Samantha Vanderslott (2019) – “Skepticism to vaccines and what to do about it”. Published online at OurWorldInData.org. Retrieved from: ‘https://ourworldindata.org/vaccine-skepticism’ [Online Resource]

Although global vaccination coverage has gone up dramatically since the 1980s, some regions are still experiencing serious public health problems due to vaccine preventable diseases. What can we do to increase vaccination rates all over the world?

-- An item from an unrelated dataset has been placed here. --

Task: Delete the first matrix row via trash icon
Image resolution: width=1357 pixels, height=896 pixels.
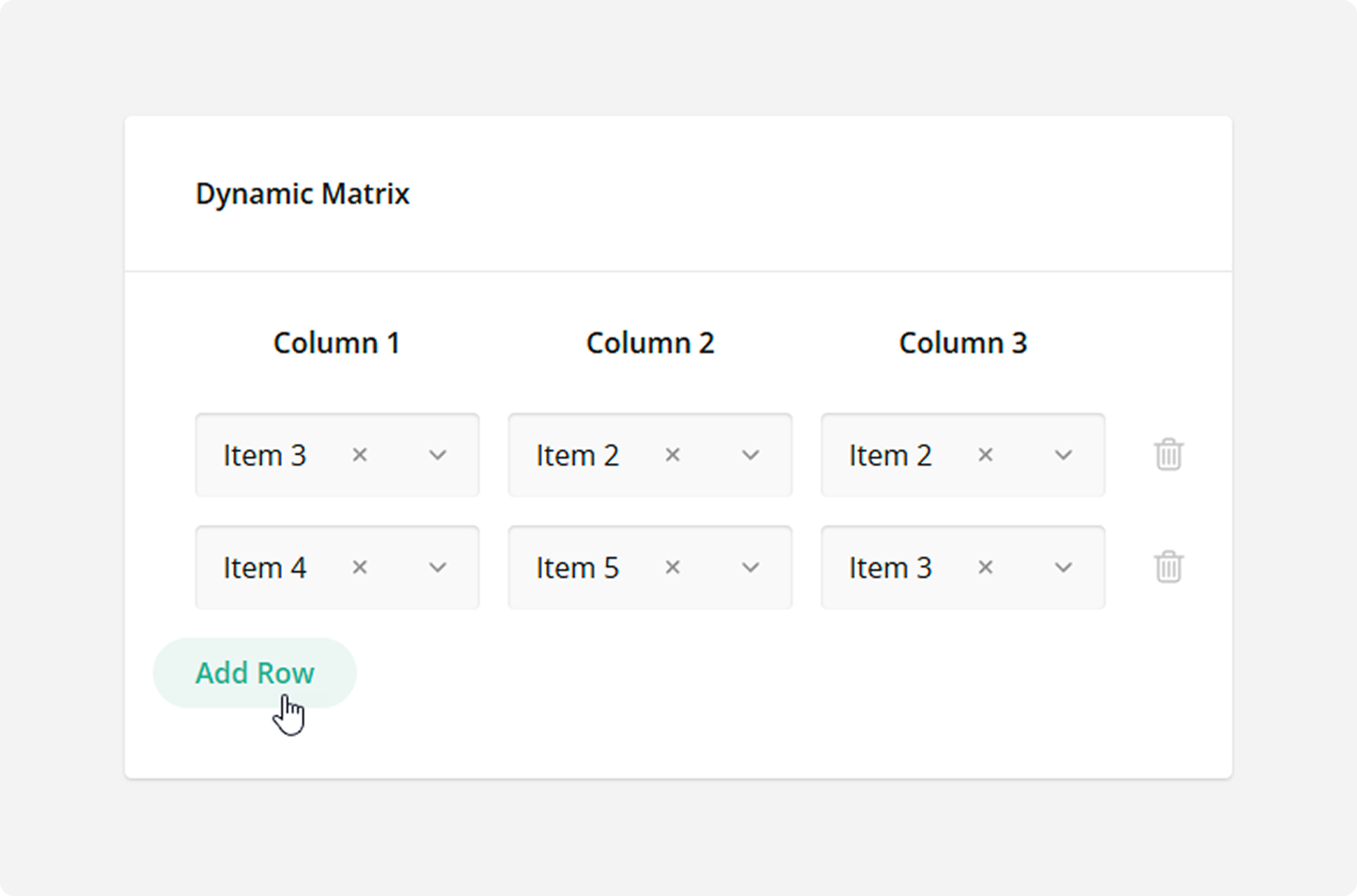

Economic growth helps. Developed countries tend to have higher immunization rates than developing regions. Mandatory vaccination laws are also important to avoid the spread of contagious diseases. We must not forget that refusing vaccination imposes negative externalities on third parties (e.g., infants who cannot yet be vaccinated or immunocompromised people) and endangers the health of children, who cannot make an autonomous decision on this issue until they turn 18.

In any case, we shouldn’t lose sight of the great progress we have achieved over the last four decades. Only acknowledging this will we continue advancing in the eradication of diseases that not so long ago represented an almost certain death sentence for millions of people all over the world.